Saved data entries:
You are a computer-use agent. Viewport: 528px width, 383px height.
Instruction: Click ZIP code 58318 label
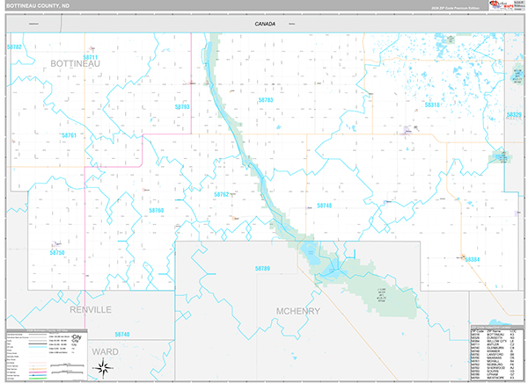pos(432,105)
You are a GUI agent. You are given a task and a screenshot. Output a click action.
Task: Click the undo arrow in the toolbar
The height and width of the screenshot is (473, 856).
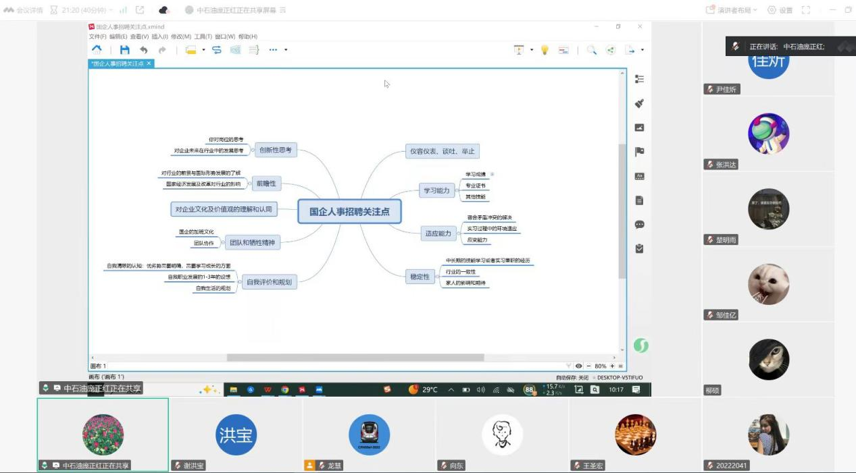click(143, 50)
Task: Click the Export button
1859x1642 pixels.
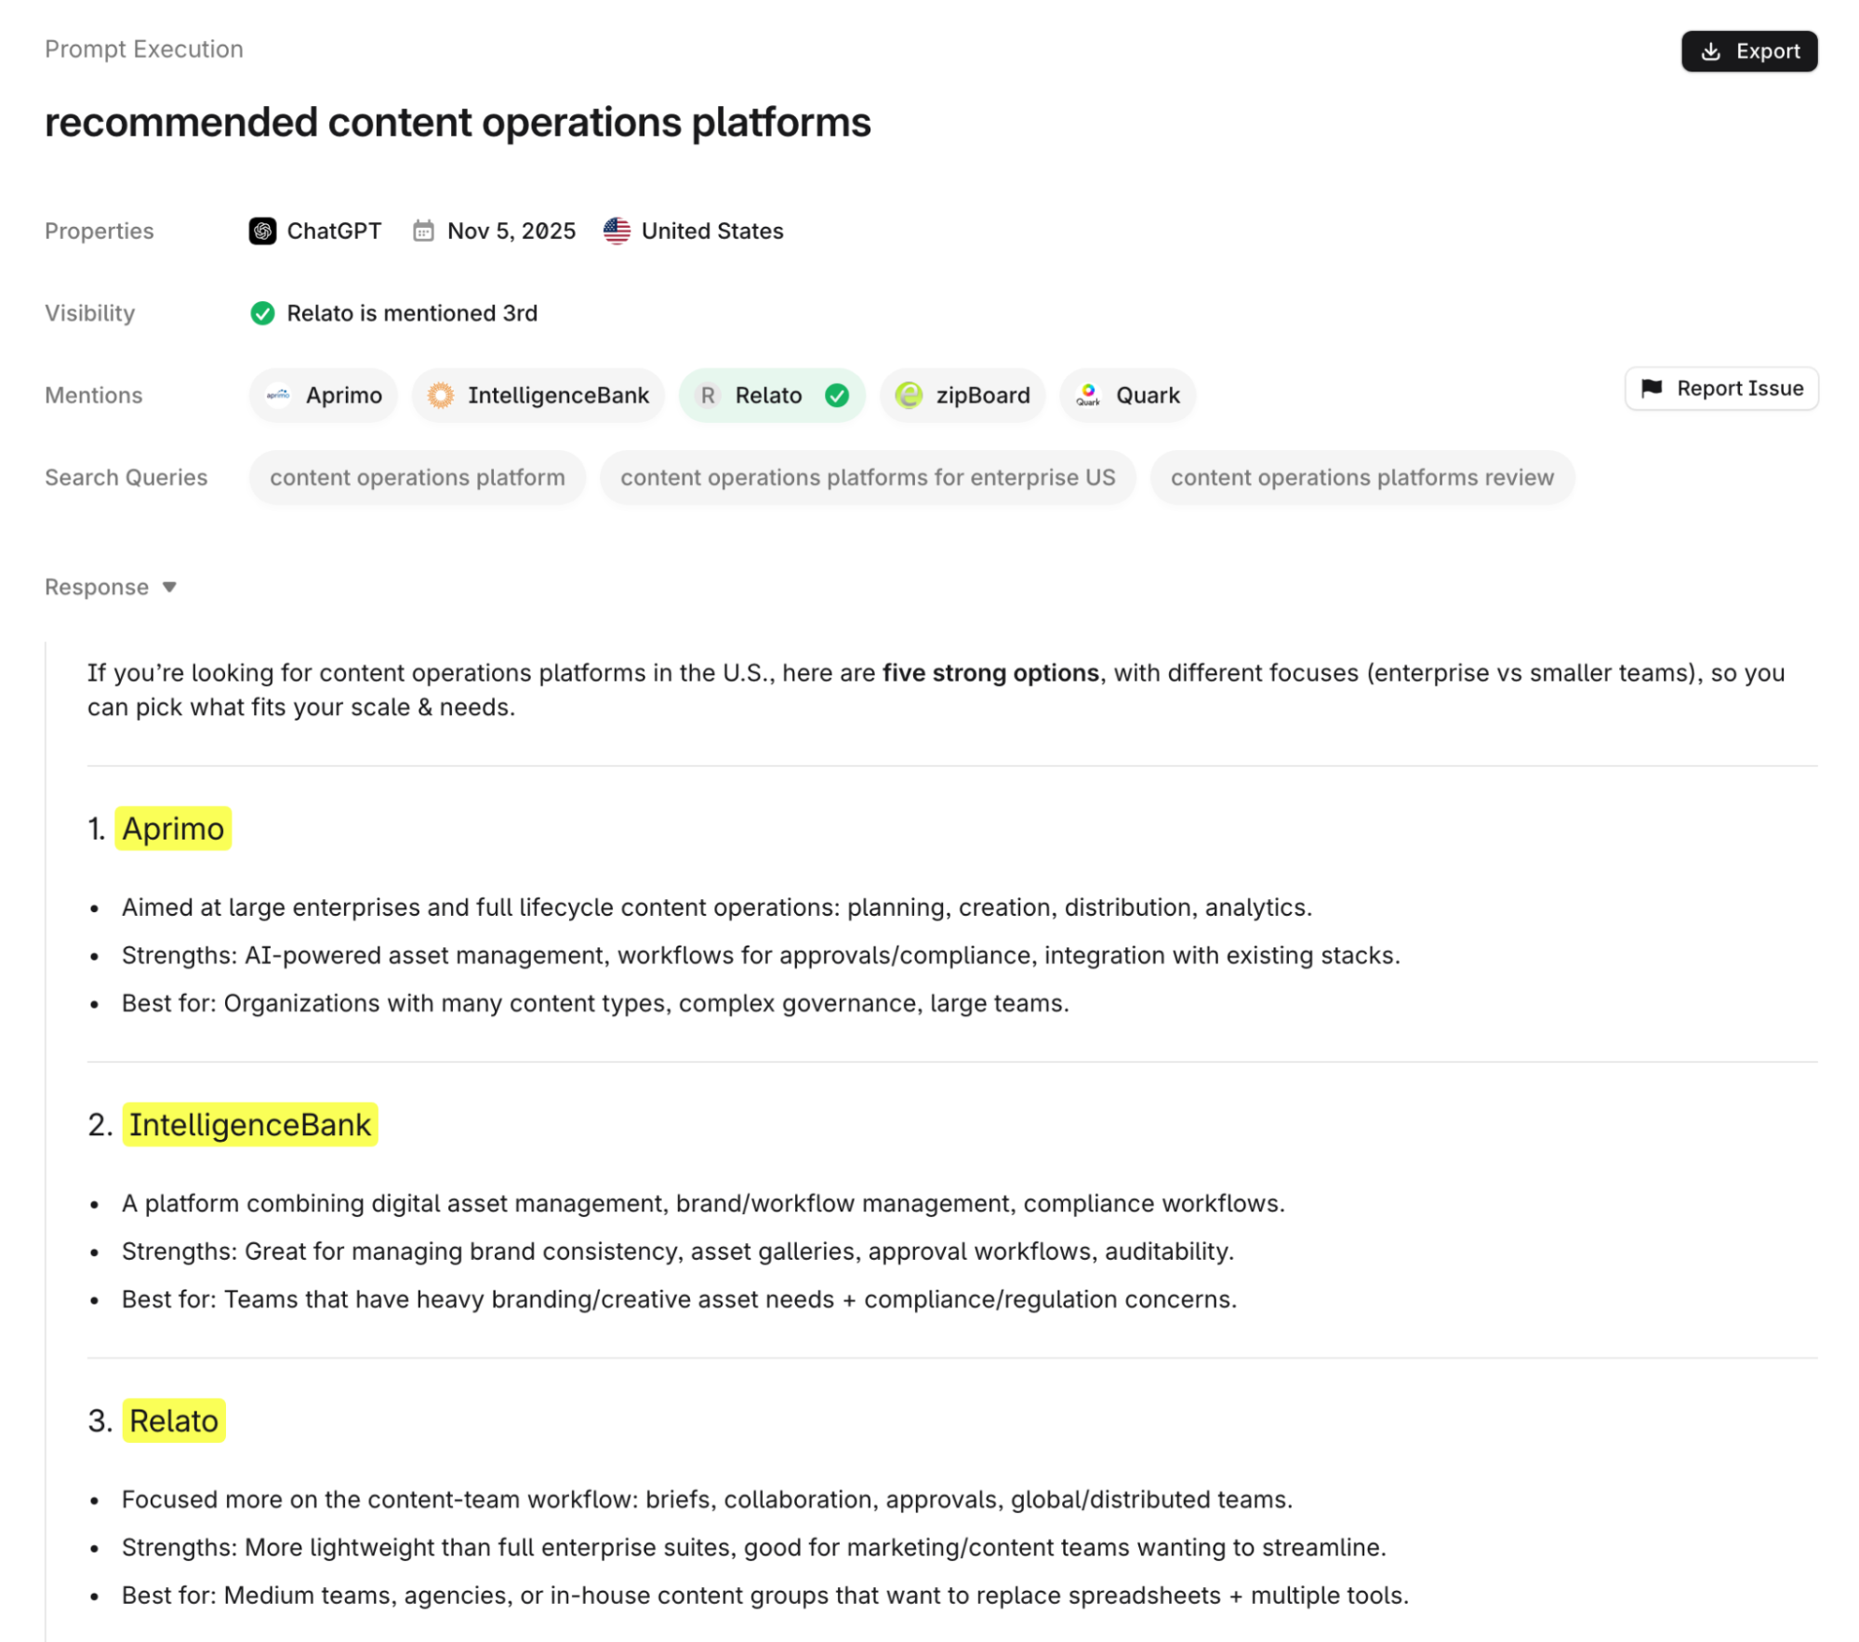Action: click(1748, 51)
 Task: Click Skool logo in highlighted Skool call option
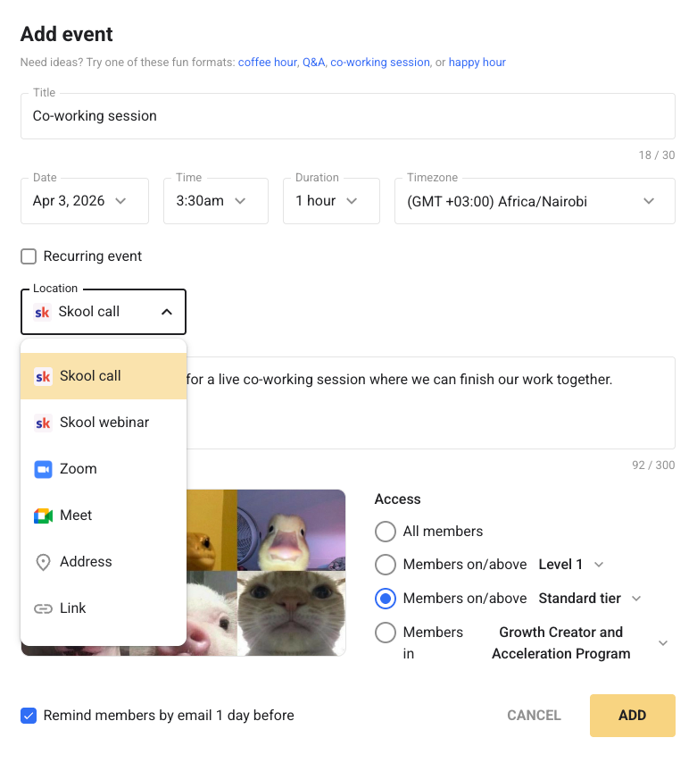[x=43, y=376]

# EXERCISE REQUIREMENTS:
Please repeat every record exactly as it stands, leaving out any pictures.

# ANSWER TO THE EXERCISE:
You are a computer-use agent. Viewport: 528px width, 383px height.
Instruction: Click ZIP code 58318 label
pos(432,105)
You are a GUI agent. You are given a task and a screenshot. Output a click action.
Task: Click the undo arrow in the toolbar
The height and width of the screenshot is (473, 856).
click(143, 50)
Task: Click the Export button
1859x1642 pixels.
Action: click(1748, 51)
 Task: Click Skool logo in highlighted Skool call option
[x=43, y=376]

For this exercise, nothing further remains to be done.